Charles Ellicott Commentary Matthew 5:4

Charles Ellicott Commentary

Matthew 5:4

1819–1905
Anglican
Charles Ellicott
Charles Ellicott

Charles Ellicott Commentary

Matthew 5:4

1819–1905
Anglican
SCRIPTURE

"Blessed are they that mourn: for they shall be comforted." — Matthew 5:4 (ASV)

Those who mourn — The verb is commonly coupled with weeping (Mark 16:10; Luke 6:25; James 4:9; Revelation 18:15–19). Here, as before, there is an implied, though not an expressed, limitation. The mourning is not the sorrow of the world that worketh death (2 Corinthians 7:10) for failure, suffering, and the consequences of sin, but the sorrow that flows out in tears that cleanse—the mourning over sin itself and the stain it has left upon the soul.

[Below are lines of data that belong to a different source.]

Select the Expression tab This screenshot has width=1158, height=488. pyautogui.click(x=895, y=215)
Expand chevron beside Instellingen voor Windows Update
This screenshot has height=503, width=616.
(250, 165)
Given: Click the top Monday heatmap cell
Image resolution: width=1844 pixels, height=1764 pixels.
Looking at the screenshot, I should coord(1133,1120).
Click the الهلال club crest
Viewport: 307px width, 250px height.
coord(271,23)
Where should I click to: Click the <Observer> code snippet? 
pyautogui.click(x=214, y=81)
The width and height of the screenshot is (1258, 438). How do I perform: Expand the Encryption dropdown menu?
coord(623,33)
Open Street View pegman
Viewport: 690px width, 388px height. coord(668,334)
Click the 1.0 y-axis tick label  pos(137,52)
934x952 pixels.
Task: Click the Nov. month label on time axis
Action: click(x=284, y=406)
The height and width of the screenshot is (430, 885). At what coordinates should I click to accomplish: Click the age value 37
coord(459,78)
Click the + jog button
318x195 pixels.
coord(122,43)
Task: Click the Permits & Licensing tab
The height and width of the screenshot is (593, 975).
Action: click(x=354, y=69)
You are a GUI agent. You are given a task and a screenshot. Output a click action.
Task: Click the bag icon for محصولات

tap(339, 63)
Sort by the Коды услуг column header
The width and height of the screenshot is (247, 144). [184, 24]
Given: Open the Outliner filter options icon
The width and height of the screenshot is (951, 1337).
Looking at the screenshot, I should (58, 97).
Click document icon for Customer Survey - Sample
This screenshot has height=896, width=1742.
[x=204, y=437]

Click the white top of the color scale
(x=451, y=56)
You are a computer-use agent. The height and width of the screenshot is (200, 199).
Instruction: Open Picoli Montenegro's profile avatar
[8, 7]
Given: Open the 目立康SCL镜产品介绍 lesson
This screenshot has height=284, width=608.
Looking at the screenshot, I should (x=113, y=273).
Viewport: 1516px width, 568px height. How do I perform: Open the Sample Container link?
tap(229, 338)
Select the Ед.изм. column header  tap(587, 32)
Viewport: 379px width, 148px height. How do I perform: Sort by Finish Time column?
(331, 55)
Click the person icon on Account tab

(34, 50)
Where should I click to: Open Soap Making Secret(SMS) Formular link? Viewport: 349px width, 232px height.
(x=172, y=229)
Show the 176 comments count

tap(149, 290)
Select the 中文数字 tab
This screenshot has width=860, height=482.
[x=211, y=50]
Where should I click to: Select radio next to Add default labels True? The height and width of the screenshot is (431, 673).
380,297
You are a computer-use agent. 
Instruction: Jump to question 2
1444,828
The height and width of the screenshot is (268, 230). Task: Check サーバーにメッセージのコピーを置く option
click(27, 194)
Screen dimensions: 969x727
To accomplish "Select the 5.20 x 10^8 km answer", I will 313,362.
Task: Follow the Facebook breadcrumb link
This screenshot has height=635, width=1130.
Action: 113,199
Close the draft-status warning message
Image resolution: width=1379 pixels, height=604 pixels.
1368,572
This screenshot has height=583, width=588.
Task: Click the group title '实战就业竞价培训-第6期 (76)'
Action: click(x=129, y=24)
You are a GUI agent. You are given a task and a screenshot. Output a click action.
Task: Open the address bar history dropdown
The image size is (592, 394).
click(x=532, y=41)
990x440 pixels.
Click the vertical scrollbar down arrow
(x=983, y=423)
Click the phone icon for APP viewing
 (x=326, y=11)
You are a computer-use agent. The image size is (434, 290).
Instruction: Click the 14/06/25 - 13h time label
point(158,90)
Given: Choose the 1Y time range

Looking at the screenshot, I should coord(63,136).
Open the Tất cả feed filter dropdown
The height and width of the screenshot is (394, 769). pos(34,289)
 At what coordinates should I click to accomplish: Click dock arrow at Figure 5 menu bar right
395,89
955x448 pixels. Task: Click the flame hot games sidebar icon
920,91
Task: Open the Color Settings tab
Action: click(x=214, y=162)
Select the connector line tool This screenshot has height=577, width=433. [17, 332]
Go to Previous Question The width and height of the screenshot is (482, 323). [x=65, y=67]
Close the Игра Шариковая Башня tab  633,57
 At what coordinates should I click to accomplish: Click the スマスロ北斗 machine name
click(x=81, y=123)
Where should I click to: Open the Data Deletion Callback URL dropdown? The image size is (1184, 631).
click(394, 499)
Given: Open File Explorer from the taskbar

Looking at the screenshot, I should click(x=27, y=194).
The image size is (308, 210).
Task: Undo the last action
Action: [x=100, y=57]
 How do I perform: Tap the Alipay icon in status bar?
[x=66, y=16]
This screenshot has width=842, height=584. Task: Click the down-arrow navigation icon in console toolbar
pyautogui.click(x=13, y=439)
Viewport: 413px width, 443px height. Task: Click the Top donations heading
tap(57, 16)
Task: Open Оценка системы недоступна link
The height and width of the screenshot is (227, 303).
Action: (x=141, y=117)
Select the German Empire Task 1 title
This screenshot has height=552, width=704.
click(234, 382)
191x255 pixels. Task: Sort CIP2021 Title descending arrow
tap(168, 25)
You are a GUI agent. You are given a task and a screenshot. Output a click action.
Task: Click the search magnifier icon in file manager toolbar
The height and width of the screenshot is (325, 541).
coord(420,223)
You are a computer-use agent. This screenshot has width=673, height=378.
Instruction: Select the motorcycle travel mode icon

They will be comforted — The pronoun is emphatic. The promise implies the special comfort (including counsel) that the mourner needs; he will be “comforted” with the sense of pardon and peace, of restored purity and freedom. We cannot separate the promise from the word that Christendom has chosen (we need not now discuss its accuracy) to express the work of the Holy Spirit the Comforter, still less from the yearning expectation that then prevailed among those of our Lord’s hearers who were looking for the “consolation”—that is, the comfort—of Israel (Luke 2:25).